Czwartkowa uroczystość pod pomnikiem, przy pętli tramwajowej, rozpocznie się o godzinie 12. Budynek łaźni znajdował się na zapleczu ulicy ks. Pieńkowskiego (dawna Zamurna) i składał się z dwóch części: łaźni właściwej i ambulatorium. Znajdowało się tam także mieszkanie zajmowane przez rodzinę Jeleniów. Stefan Jeleń był łaziennym. Kierownikiem łaźni był natomiast Józef Majcherczyk. W czasie II wojny światowej budynek pełnił rolę magazynu materiałów wybuchowych Związku Orła Białego Zagłębia Dąbrowskiego. Przetrzymywano tam między innymi dynamit, zapalniki, ale także broń i amunicję. Produkowano tam granaty.
29 grudnia 1940 roku doszło tam do wybuchu, który zniszczył łaźnię, a w wyniku eksplozji na miejscu zginęli Stanisław Rokita, Władysław Nowak, Antoni Daukszo i Stefan Jeleń. Prawdopodobną przyczyną wybuchu była próba skonstruowania bomby, która miała wysadzić wiadukt kolejowy w Bytomiu.

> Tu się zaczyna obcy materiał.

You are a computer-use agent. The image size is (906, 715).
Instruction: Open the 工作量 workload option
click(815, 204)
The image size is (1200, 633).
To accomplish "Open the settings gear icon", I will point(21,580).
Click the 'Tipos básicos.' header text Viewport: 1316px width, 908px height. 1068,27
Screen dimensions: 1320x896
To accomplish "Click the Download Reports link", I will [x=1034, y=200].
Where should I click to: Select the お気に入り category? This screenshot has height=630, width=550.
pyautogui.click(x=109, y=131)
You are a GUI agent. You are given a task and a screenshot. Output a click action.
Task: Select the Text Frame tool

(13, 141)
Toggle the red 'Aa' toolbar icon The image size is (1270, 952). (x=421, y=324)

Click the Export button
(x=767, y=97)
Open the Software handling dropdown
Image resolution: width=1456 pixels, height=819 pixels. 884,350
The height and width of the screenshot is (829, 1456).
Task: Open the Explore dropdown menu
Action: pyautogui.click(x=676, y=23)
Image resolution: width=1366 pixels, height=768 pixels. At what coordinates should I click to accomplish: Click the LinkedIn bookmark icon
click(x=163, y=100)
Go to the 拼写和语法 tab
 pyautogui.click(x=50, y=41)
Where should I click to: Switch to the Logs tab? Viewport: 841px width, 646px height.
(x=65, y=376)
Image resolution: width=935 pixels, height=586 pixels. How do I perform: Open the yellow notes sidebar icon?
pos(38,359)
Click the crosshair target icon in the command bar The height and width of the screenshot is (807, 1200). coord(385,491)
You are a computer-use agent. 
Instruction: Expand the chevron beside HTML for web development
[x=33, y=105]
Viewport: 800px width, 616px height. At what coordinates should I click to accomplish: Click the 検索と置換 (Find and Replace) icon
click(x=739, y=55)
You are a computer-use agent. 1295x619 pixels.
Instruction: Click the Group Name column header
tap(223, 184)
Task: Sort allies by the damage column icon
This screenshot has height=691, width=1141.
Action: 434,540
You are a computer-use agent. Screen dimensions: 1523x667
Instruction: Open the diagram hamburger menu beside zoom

Nie zaczekano na minera, który miał przyjechać z Krakowa. Po wybuchu niemiecki okupant dokonał wielu aresztowań – szacuje się, że w Zagłębiu Dąbrowskim aresztowano 126 członków Związku Orła Białego. Tych, którym nie udało się uciec do Generalnej Guberni mordowano.
Aresztowań uniknęli nieliczni członkowie Związku, między innymi Marian Ochman i Wiktor Parka. Żonę tego drugiego i dwoje małoletnich dzieci Niemcy aresztowali w 1943 roku. Maria Parka zginęła w Oświęcimiu.